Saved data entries

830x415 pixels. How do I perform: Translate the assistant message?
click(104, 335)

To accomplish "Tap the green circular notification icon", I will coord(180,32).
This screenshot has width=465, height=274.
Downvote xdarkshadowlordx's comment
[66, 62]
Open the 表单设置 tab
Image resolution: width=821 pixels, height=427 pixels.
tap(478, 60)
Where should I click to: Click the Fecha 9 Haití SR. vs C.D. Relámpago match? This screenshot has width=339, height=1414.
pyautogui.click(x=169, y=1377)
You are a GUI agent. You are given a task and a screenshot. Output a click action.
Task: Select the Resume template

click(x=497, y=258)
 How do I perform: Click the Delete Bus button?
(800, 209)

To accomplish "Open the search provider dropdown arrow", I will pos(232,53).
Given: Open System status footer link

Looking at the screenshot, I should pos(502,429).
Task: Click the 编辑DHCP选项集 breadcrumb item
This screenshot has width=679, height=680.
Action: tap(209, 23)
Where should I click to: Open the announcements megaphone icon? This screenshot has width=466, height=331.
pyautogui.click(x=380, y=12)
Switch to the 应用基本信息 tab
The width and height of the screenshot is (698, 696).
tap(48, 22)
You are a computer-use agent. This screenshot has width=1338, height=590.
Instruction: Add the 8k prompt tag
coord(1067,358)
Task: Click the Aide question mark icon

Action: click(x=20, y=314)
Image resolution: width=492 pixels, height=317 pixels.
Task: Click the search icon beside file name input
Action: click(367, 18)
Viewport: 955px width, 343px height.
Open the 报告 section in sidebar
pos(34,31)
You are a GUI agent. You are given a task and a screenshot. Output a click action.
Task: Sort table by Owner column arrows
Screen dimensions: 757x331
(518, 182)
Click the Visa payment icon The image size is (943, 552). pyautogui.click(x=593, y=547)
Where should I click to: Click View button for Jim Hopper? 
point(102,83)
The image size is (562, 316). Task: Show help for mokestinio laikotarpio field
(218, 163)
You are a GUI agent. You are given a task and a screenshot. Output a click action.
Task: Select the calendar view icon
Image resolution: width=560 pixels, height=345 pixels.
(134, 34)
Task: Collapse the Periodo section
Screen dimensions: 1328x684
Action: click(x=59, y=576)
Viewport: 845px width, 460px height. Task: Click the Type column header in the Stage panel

**TASK DETAILS**
You are asked to transcribe the complete data exactly.

**EXERCISE OUTPUT**
830x415 pixels. How do I perform: Translate the assistant message?
click(104, 335)

To accomplish "Tap the green circular notification icon", I will coord(180,32).
This screenshot has width=465, height=274.
Downvote xdarkshadowlordx's comment
[66, 62]
Open the 表单设置 tab
Image resolution: width=821 pixels, height=427 pixels.
tap(478, 60)
Where should I click to: Click the Fecha 9 Haití SR. vs C.D. Relámpago match? This screenshot has width=339, height=1414.
pyautogui.click(x=169, y=1377)
You are a GUI agent. You are given a task and a screenshot. Output a click action.
Task: Select the Resume template

click(x=497, y=258)
 How do I perform: Click the Delete Bus button?
(800, 209)

To accomplish "Open the search provider dropdown arrow", I will pos(232,53).
Given: Open System status footer link

Looking at the screenshot, I should pos(502,429).
Task: Click the 编辑DHCP选项集 breadcrumb item
This screenshot has width=679, height=680.
Action: tap(209, 23)
Where should I click to: Open the announcements megaphone icon? This screenshot has width=466, height=331.
pyautogui.click(x=380, y=12)
Switch to the 应用基本信息 tab
The width and height of the screenshot is (698, 696).
tap(48, 22)
You are a computer-use agent. This screenshot has width=1338, height=590.
Instruction: Add the 8k prompt tag
coord(1067,358)
Task: Click the Aide question mark icon

Action: click(x=20, y=314)
Image resolution: width=492 pixels, height=317 pixels.
Task: Click the search icon beside file name input
Action: click(367, 18)
Viewport: 955px width, 343px height.
Open the 报告 section in sidebar
pos(34,31)
You are a GUI agent. You are given a task and a screenshot. Output a click action.
Task: Sort table by Owner column arrows
Screen dimensions: 757x331
(518, 182)
Click the Visa payment icon The image size is (943, 552). pyautogui.click(x=593, y=547)
Where should I click to: Click View button for Jim Hopper? 
point(102,83)
The image size is (562, 316). Task: Show help for mokestinio laikotarpio field
(218, 163)
You are a GUI agent. You are given a task and a screenshot. Output a click action.
Task: Select the calendar view icon
Image resolution: width=560 pixels, height=345 pixels.
(134, 34)
Task: Collapse the Periodo section
Screen dimensions: 1328x684
Action: click(x=59, y=576)
Viewport: 845px width, 460px height. Task: Click the Type column header in the Stage panel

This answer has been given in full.